WHAT IS EXPECTED:
Transcribe every record that appears below, exactly and in full.

DATASET RECORDS START

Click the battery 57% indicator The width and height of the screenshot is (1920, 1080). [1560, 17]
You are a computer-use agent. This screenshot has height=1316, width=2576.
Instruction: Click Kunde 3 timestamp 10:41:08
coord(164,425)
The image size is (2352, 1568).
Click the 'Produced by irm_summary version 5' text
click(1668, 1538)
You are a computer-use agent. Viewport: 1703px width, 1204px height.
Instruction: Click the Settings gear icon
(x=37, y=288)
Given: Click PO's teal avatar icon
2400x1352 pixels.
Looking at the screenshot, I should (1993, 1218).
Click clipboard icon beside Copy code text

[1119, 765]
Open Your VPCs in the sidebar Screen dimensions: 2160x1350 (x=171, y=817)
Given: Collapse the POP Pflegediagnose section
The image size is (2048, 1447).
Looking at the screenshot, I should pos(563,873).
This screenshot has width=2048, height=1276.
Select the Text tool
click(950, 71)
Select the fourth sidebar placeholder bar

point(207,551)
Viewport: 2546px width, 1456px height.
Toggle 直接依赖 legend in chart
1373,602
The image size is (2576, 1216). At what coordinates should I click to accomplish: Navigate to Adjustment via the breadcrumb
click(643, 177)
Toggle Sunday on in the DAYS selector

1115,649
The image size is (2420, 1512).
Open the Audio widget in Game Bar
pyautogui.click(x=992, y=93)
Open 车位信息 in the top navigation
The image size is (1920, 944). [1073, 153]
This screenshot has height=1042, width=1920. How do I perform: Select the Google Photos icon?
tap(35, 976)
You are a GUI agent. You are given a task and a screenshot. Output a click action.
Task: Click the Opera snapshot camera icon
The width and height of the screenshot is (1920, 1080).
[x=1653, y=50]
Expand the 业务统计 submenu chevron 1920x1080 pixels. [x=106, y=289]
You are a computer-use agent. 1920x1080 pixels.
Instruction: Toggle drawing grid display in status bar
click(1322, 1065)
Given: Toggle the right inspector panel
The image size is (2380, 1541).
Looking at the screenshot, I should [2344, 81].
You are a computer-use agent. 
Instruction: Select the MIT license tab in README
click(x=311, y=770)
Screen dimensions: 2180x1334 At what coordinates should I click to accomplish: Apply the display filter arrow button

DATASET RECORDS END

EXPECTED OUTPUT:
Click the battery 57% indicator The width and height of the screenshot is (1920, 1080). [1560, 17]
You are a computer-use agent. This screenshot has height=1316, width=2576.
Instruction: Click Kunde 3 timestamp 10:41:08
coord(164,425)
The image size is (2352, 1568).
Click the 'Produced by irm_summary version 5' text
click(1668, 1538)
You are a computer-use agent. Viewport: 1703px width, 1204px height.
Instruction: Click the Settings gear icon
(x=37, y=288)
Given: Click PO's teal avatar icon
2400x1352 pixels.
Looking at the screenshot, I should (1993, 1218).
Click clipboard icon beside Copy code text

[1119, 765]
Open Your VPCs in the sidebar Screen dimensions: 2160x1350 (x=171, y=817)
Given: Collapse the POP Pflegediagnose section
The image size is (2048, 1447).
Looking at the screenshot, I should pos(563,873).
This screenshot has width=2048, height=1276.
Select the Text tool
click(950, 71)
Select the fourth sidebar placeholder bar

point(207,551)
Viewport: 2546px width, 1456px height.
Toggle 直接依赖 legend in chart
1373,602
The image size is (2576, 1216). At what coordinates should I click to accomplish: Navigate to Adjustment via the breadcrumb
click(643, 177)
Toggle Sunday on in the DAYS selector

1115,649
The image size is (2420, 1512).
Open the Audio widget in Game Bar
pyautogui.click(x=992, y=93)
Open 车位信息 in the top navigation
The image size is (1920, 944). [1073, 153]
This screenshot has height=1042, width=1920. How do I perform: Select the Google Photos icon?
tap(35, 976)
You are a GUI agent. You are given a task and a screenshot. Output a click action.
Task: Click the Opera snapshot camera icon
The width and height of the screenshot is (1920, 1080).
[x=1653, y=50]
Expand the 业务统计 submenu chevron 1920x1080 pixels. [x=106, y=289]
You are a computer-use agent. 1920x1080 pixels.
Instruction: Toggle drawing grid display in status bar
click(1322, 1065)
Given: Toggle the right inspector panel
The image size is (2380, 1541).
Looking at the screenshot, I should [2344, 81].
You are a computer-use agent. 
Instruction: Select the MIT license tab in README
click(x=311, y=770)
Screen dimensions: 2180x1334 At what coordinates should I click to accomplish: Apply the display filter arrow button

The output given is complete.